> _TEXTE FOURNI_:
#####

Pour connaître les origines de la Sports 800, il faut remonter à l'été 1961. C'est à cette époque que Toyota lance la Publica, une petite citadine dont le nom de code est « UP10 ». Une voiture qui existait en deux portes, en break trois portes, en cabriolet et même en pick-up. Pour mettre cette gamme en valeur, Toyota a commencé par un concept car : le Publica Sports Concept, qui a fait ses débuts au Salon de Tokyo 1962.
Dévoilé lors de l’édition 1962 du Salon de Tokyo, celui-ci reprenait le petit moteur bicylindre refroidi par air de 700 cm3 de 28 ch de la Publica sous une carrosserie plus fine et plus sportive, dont la spécificité était d’être coiffée par une sorte de bulle coulissante donnant accès à l’habitacle.
Comme sur une Mercedes 300 SL Gullwing, il fallait enjamber les flancs pour se glisser à l’intérieur. Cette configuration étonnante était l’œuvre de Tatsuo Hasegawa, qui avait été pendant la guerre ingénieur aéronautique. Ceci explique cela. Au passage, remarquons que ce système d’ouverture n’est sans évoquer celui adopté par l’Aero X de Saab présenté au salon de Genève en 2006. Quant au dessin de la silhouette, il sortait des crayons de Shozo Sato, un designer ex-Datsun fraîchement recruté par Toyota.
Les rêves sont trompeurs
Alors qu’elle avait été imaginée comme un simple objet voué au rêve et non destiné à être produit, contre toute attente, la Publica Sports Concept allait accoucher d’une version de production sous la forme du coupé Sports 800 en 1965, mieux connu sous le nom de «Yota Hachi» (Toyota Eight) au Japon. Une décision qui résultait de plusieurs événements concomitants ne pouvant laisser Toyota indifférent.
Tout d’abord, il y eut l’accueil enthousiaste du public lors de la présentation en 1962 du concept Honda S360 qui allait donner vie à la S500. Ensuite, la mise en production en fin de cette même année du roadster SP310 de Datsun, mieux connu sous le nom de Fairlady 1500. Enfin, l’existence même du spider Daihatsu Compagno. Tous ces lancements auront finalement décidé Toyota à réagir.
Pour passer du stade du projet à celui d’engin commercialisable, le design fut modifié afin de permettre son industrialisation: l’ensemble coulissant donnant accès à l’habitacle passa à la trappe, remplacé par des portes classiques sans encadrement de vitre, surmontées par un élément amovible unique coincé entre le bord supérieur du pare-brise et une sorte d’arceau central.

#####

> _EXTRAITS DE DONNÉES_:
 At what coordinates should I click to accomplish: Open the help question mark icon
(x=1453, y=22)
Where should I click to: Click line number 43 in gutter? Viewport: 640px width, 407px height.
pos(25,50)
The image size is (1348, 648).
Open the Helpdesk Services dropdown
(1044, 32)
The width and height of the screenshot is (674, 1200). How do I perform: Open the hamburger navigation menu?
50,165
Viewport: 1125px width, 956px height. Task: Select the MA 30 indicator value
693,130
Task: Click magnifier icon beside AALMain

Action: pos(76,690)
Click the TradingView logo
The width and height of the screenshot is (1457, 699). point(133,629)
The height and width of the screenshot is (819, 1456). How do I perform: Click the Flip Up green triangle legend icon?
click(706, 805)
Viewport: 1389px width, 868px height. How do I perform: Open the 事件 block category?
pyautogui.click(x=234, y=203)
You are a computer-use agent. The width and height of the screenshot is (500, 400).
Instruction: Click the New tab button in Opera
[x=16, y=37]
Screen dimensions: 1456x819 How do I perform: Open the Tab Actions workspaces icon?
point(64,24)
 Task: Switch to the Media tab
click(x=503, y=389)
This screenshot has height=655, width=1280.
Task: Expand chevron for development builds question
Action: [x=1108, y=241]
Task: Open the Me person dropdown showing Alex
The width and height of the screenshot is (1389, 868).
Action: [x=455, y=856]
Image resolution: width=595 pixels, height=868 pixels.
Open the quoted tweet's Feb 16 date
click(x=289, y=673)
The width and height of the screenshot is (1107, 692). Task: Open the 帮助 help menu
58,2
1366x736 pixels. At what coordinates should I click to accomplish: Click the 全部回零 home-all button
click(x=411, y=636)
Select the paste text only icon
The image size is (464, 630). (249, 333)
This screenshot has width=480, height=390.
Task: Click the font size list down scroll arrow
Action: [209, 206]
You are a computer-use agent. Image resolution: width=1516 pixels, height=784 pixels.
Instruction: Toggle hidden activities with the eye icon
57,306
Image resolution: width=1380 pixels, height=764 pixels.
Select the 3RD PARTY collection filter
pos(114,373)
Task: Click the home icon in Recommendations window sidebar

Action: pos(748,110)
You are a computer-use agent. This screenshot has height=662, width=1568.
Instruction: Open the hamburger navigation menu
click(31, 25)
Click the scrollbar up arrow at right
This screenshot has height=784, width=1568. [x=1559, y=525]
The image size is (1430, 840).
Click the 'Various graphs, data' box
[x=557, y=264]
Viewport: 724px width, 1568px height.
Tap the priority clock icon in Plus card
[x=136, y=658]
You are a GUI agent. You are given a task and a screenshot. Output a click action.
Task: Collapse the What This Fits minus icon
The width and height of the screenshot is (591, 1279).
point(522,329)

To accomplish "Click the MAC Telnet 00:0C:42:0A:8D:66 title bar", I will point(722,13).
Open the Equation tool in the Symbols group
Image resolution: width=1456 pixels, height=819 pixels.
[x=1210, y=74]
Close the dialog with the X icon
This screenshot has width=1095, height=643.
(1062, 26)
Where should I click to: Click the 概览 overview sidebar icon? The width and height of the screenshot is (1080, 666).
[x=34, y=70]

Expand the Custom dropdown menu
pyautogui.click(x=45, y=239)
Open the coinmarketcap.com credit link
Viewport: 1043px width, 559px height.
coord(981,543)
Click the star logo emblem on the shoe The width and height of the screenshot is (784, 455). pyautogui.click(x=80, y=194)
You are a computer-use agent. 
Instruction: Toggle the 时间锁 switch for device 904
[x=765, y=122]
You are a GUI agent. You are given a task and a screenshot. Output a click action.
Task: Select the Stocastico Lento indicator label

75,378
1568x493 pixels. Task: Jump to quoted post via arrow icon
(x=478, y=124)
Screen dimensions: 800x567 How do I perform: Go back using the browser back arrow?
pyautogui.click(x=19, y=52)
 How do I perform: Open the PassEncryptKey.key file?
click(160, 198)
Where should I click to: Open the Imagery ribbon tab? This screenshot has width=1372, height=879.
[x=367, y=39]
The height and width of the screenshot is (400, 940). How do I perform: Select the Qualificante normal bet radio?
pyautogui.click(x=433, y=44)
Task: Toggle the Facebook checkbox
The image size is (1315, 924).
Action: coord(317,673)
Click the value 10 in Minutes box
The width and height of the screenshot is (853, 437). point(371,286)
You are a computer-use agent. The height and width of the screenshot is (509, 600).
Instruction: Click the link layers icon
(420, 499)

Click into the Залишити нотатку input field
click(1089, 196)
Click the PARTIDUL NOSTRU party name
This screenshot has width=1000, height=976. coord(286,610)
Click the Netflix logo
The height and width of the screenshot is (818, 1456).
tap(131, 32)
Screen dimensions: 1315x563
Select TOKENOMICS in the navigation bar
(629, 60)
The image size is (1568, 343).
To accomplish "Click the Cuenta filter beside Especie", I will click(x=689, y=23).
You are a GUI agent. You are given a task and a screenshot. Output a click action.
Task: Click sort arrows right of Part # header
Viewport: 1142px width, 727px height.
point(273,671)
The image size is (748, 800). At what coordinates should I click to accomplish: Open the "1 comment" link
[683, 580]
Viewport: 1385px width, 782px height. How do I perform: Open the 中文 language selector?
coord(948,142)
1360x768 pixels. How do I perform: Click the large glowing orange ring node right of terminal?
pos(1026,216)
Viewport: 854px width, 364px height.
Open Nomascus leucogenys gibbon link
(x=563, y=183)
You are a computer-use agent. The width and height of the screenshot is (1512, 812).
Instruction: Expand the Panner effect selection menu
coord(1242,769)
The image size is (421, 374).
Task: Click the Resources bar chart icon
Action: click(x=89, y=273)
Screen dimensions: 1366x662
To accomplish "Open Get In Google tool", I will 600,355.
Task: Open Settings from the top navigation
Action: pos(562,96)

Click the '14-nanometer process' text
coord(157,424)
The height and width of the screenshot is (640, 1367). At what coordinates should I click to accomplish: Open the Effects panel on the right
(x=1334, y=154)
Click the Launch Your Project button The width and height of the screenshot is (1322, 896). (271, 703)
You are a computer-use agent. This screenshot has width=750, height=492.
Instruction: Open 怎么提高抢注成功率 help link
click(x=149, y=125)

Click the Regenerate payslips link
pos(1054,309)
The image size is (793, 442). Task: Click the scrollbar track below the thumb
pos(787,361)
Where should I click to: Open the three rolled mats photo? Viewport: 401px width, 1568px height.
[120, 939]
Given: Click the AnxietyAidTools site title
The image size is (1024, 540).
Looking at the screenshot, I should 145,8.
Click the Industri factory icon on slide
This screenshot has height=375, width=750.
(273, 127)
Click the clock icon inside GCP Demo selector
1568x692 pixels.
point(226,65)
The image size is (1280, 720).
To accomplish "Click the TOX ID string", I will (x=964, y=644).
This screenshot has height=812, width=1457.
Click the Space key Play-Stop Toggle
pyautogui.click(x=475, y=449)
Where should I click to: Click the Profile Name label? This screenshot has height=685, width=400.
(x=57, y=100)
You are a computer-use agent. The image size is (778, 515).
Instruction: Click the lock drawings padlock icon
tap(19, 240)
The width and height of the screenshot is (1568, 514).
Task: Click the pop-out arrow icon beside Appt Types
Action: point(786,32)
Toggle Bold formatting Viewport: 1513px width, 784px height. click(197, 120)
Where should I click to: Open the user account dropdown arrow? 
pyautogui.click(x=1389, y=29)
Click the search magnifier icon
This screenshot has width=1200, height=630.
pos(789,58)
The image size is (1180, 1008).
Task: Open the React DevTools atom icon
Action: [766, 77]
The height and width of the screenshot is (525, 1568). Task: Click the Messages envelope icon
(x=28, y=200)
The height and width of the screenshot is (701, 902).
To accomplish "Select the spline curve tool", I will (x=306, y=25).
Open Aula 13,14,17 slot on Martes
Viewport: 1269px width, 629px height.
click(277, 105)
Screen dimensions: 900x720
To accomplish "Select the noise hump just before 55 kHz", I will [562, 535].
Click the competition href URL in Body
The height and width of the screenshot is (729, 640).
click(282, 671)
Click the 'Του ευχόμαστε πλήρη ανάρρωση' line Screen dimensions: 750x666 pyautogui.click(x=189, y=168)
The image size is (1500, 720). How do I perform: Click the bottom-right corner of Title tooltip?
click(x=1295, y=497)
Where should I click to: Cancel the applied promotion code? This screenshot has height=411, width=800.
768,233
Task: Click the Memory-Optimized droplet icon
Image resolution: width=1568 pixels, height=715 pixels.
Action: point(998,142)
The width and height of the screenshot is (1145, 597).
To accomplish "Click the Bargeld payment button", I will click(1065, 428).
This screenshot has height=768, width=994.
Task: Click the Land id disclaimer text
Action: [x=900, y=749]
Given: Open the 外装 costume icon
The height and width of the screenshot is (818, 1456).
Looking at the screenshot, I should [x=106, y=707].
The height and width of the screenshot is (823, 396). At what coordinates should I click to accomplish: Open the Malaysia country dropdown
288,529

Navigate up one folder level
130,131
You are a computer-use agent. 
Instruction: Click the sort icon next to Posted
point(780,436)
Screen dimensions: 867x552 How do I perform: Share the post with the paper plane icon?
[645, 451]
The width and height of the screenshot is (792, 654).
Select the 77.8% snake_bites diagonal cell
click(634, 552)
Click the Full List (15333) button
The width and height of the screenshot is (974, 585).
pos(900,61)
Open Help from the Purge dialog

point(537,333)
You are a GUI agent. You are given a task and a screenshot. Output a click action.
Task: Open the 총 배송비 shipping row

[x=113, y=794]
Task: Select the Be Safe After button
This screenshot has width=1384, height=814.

#####

> _CONSIGNES_:
1. D'après le texte, qui a dessiné la silhouette du Publica Sports Concept ?
2. Recopiez le passage du texte qui va de « Les rêves sont » jusqu'à « Toyota à réagir. », en substituant « chaleureux » à « enthousiaste ».
Les enregistrements n'ont aucun lien avec le texte.

> _RÉSULTATS DES TÂCHES_:
1. Shozo Sato, un designer ex-Datsun fraîchement recruté par Toyota.

2.
Les rêves sont trompeurs
Alors qu’elle avait été imaginée comme un simple objet voué au rêve et non destiné à être produit, contre toute attente, la Publica Sports Concept allait accoucher d’une version de production sous la forme du coupé Sports 800 en 1965, mieux connu sous le nom de «Yota Hachi» (Toyota Eight) au Japon. Une décision qui résultait de plusieurs événements concomitants ne pouvant laisser Toyota indifférent.
Tout d’abord, il y eut l’accueil chaleureux du public lors de la présentation en 1962 du concept Honda S360 qui allait donner vie à la S500. Ensuite, la mise en production en fin de cette même année du roadster SP310 de Datsun, mieux connu sous le nom de Fairlady 1500. Enfin, l’existence même du spider Daihatsu Compagno. Tous ces lancements auront finalement décidé Toyota à réagir.